Agatha Cristie começou por explicar que estavam na Mesopotâmia. O local onde hoje é o Iraque. Ali as mulheres eram completamente diferentes dos homens e as tabernas eram um local de rituais onde não permitiam a presença de mulheres. Aquele país era diferente onde viviam. Variava de acordo com a região, a norte as montanhas eram cobertas de neve no inverno, enquanto no sul , nas margens do Golfo Pérsico o calor era permanente. Em média nota-se uma variação das estações, predominando um verão rigoroso de maio a novembro. Este país é rico em recursos naturais. A flora é variável: pinheiros, carvalhos, nogueiras, ao norte, palmeiras, ao sul .Poderemos ver ainda a vinha aclimatada na Assíria. A agricultura, a criação de gado, a indústria e comércio, eram as actividades económicas.
Emília interrompeu as explicações da escritora enquanto bebiam um sumo de uvas granizado com gelo.
- Então?A indústria não apareceu no século XIX?
- Darling, Are You mind? Não se diz aparecer , mas surgir. Quem aparece é uma pessoa. Quando se diz indústria é num outro sentido , não naquele que nos conhecemos. A agricultura era a mais importante das actividades económicas. Os principais produtos agrícolas eram a cevada, cuja a medida servia moeda, o sésamo , do qual se extraía o óleo e a palmeira cuja utilidade era variadíssima. A vinha e a figueira eram igualmente cultivadas ao lado de outras plantas usadas na indústria. Indústria, tomem atenção crianças um outro sentido, não comecem a escrever romances de história alternativa. Reparem como este povo era inteligente usavam técnicas muito avançadas para a época em questão .Foram os Sumérios que criaram o primeiro sistema de refrigeração, muito parecido com os granizados que bebemos nos cafés .Eram extraídos do gelo das montanhas.
Depois seguiram caminho pelos campos onde viram uma enorme diversidade de animais entre os quais, as vacas, burros e cavalos. Assim que viu um grupo de pessoas ali a trabalhar Emília retirou de um dos bolsos uns ossos que tinha consigo. Agatha Crystie ficou abismada .
- O que é que aquele cromo de pano vai fazer? –perguntou a escritora inglesa às crianças .
- Ah, ela é assim!- disseram Narizinho e Emília.
- Ando à procura do meu marido. Viram-no? –perguntou Emília a um grupo de homens que iam para as vinhas das montanhas trabalhar. Os grupos traziam uvas que iam ser colocadas num lagar e posteriormente ia ser prensado. A bonequinha quis saber todo o processo da operação, pouco tempo depois ficou a saber que ali perto havia um templo onde iam decorrer umas cerimónias consagradas ao deus Samash.
- Viram o meu marido?
- Quem é a senhora?
- Marquesa de Rabicó, e este, disse apontando para os ossos que tinha nas mãos era o meu marido.
- Desculpe lá, se sabe que isso é o seu marido, porque nos pergunta?

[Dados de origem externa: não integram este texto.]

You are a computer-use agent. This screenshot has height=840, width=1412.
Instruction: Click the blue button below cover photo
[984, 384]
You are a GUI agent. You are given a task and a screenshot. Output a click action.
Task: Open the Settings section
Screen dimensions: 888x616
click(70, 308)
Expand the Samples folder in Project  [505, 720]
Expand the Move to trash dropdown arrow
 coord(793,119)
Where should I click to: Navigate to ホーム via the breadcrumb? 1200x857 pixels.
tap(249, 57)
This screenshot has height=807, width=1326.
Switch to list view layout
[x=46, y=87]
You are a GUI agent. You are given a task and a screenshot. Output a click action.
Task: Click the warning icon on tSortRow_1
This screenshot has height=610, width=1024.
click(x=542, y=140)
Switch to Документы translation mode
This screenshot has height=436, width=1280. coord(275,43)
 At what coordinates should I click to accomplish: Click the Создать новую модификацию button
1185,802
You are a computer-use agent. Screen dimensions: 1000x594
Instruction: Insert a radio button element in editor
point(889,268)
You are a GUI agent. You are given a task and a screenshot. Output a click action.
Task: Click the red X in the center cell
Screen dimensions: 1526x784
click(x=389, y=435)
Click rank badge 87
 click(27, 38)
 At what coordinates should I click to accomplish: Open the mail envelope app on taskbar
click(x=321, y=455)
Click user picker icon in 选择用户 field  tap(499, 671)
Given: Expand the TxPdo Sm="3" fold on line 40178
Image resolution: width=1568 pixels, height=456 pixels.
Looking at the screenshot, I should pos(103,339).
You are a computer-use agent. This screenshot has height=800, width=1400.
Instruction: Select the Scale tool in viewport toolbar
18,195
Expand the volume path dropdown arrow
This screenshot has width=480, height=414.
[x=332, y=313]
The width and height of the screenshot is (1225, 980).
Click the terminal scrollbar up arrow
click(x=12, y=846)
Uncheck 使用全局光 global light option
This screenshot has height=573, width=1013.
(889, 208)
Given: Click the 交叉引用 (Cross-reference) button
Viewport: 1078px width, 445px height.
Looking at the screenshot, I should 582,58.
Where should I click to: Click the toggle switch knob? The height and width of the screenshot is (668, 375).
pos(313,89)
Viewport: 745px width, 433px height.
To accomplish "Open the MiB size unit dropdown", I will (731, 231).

- Porque queria falar com a pessoa que falou com ele a última vez.
- Emily, quantas vezes não disse para não sair da margem do rio. Que criaturinha desancantadora!
- Eu tenho convite!
A escritora agradeceu a amabilidade dos trabalhadores do palácio e foram recebidos por um grupo de pessoas que os recebeu, abraçou e levou-os a lavar as mãos. Naquele país havia um ditado popular “não se podia comer com as mãos sujas “ e tudo aquilo fazia sentido. Antes dali chegarem a escritora deu-lhes algumas indicações. Começaram por dizer que eram uma família abastada estava para apresentação do novo rei. A escritora disse logo que eles deviam retirar todos os objectos que dessem muito nas vistas. Emília quis vestir-se como uma deusa. Usando um toucado contendo uma tiara de cornamentas com um alarga túnica de volantes. A escritora estava a perder a paciência. Porque toda aquela imprudência ia sair-lhes caro.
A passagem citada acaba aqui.